» EXERCISE DATA:
>>

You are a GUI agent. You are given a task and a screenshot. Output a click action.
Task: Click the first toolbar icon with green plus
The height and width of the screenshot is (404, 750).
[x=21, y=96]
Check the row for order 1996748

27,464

<<

» EXERCISE:
Exactly as written, give the records again.

» WRITTEN SOLUTION:
You are a GUI agent. You are given a task and a screenshot. Output a click action.
Task: Click the first toolbar icon with green plus
The height and width of the screenshot is (404, 750).
[x=21, y=96]
Check the row for order 1996748

27,464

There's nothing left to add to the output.